STATS(1)STATS(1)

NAME
stats, auxstats – display graphs of system activity

SYNOPSIS
stats [ option ] [ machine[:path] ... ]
auxstats [ machine [ path ] ]

DESCRIPTION
Stats displays a rolling graph of various statistics collected by the operating system and updated once per second. The statistics may be from a remote machine or multiple machines, whose graphs will appear in adjacent columns. The columns are labeled by the machine names and the number of processors on the machine if it is a multiprocessor.
Auxstats collects the machine statistics for display by stats. With no arguments, it collects statistics from the local machine.
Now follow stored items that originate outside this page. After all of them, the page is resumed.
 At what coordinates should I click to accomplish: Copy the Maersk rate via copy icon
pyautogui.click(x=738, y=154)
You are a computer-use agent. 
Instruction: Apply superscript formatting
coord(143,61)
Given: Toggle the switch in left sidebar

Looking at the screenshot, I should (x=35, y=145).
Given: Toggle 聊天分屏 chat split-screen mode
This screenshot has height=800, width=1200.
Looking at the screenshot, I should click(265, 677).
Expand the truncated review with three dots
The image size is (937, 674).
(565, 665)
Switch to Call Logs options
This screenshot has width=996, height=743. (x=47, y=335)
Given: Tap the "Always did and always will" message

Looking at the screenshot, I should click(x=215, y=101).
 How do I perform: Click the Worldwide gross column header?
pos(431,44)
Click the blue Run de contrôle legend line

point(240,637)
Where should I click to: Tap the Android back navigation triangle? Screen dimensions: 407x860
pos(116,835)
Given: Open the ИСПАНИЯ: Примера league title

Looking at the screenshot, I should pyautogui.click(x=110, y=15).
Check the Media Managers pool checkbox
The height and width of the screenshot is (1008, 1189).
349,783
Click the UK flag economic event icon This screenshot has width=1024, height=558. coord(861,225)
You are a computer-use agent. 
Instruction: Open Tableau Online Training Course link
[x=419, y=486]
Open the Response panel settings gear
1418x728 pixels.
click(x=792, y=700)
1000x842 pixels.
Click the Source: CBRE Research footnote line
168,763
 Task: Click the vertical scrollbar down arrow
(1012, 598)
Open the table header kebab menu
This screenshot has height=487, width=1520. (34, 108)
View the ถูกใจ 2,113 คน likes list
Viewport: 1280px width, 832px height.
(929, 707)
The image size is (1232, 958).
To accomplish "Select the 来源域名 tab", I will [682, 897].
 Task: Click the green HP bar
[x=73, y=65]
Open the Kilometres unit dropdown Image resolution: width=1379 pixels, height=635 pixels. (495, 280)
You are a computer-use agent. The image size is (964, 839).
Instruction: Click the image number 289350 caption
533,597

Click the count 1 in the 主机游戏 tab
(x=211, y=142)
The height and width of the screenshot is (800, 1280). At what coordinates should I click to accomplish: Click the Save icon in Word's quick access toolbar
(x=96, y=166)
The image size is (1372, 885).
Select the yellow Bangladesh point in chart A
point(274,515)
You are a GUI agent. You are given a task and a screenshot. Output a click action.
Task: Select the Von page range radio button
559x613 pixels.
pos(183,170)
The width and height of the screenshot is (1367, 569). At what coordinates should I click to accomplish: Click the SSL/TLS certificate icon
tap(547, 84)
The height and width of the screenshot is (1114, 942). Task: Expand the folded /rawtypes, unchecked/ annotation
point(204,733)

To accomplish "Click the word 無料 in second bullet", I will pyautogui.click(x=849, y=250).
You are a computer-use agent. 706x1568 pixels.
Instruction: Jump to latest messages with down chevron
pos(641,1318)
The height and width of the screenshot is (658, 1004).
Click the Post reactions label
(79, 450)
If machine is named, it executes ssh machine path; when ssh finishes, auxstats sleeps for one minute and runs it again. The default path is simply auxstats, but since some shells do not execute any sort of user profile when run as a non-login shell, it is often necessary to specify an exact path.
The right mouse button presents a menu to enable and disable the display of various statistics; by default, stats begins by showing the load average on the executing machine.
The lower-case options choose the initial set to display:
b battery    percentage battery life remaining.
c context    number of process context switches per second.
e ether      total number of packets sent and received per second.
E etherin,out
number of packets sent and received per second, displayed as separate graphs.
f fault      number of page faults per second.
i intr      number of interrupts per second.
l load      (default) system load average. The load is computed as a running average of the number of processes ready to run, multiplied by 1000. On most systems, it changes only every five seconds and has limited accuracy.
m mem       total pages of active memory. The graph displays the fraction of the machine’s total memory in use.
n etherin,out,err
number of packets sent and received per second, and total number of errors, displayed as separate graphs.
s syscall    number of system calls per second.
w swap      number of valid pages on the swap device. The swap is displayed as a fraction of the number of swap pages configured by the machine.
8 802.11b    display the signal strength detected by the 802.11b wireless ether card; the value is usually below 50% unless the receiver is in the same room as the transmitter, so a midrange value represents a strong signal.
The graphs are plotted with time on the horizontal axis. The vertical axes range from 0 to 1000*sleepsecs, multiplied by the number of processors on the machine when appropriate. The only exceptions are memory, and swap space, which display fractions of the total available, system load, which displays a number between 0 and 1000, idle and intr, which display percentages and the Ethernet error count, which goes from 0 to 10.. If the value of the parameter is too large for the visible range, its value is shown in decimal in the upper left corner of the graph.
Upper-case options control details of the display. All graphs are affected; there is no mechanism to affect only one graph.
−T sleepsecs
Set the number of seconds between samples to sleepsecs (default one second).
−S scale
Sets a scale factor for the displays. A value of 2, for example, means that the highest value plotted will be twice as large as the default.
−L    Plot all graphs with logarithmic y axes. The graph is plotted so the maximum value that would be displayed on a linear graph is 2/3 of the way up the y axis and the total range of the graph is a factor of 1000; thus the y origin is 1/100 of the default maximum value and the top of the graph is 10 times the default maximum. −Y    If the display is large enough to show them, place value markers along the y axes of the graphs. Since one set of markers serves for all machines across the display, the values in the markers disregard scaling factors due to multiple processors on the machines. On a graph for a multiprocessor, the displayed values will be larger than the
markers indicate. The markers appear along the right, and the markers show values appropriate to the rightmost machine; this only matters for graphs such as memory that have machine-specific maxima.
Typing ‘q’ or DEL causes stats to exit.

EXAMPLE
Show the load, memory, interrupts, system calls, context switches, and ethernet packets for the local machine, a remote BSD machine daemon, and a remote Linux machine tux. Auxstats is not in tux’s path, so the full path must be given.
stats −lmisce `hostname` daemon \
tux:/usr/local/plan9/bin/auxstats

SOURCE
/usr/local/plan9/src/cmd/draw/stats.c
/usr/local/plan9/src/cmd/auxstats

BUGS
The auxstats binary needs read access to /dev/kmem in order to collect network statistics on non-Linux systems. Typically this can be arranged by setting the auxstat binary’s group to kmem and then turning on its set-gid bit.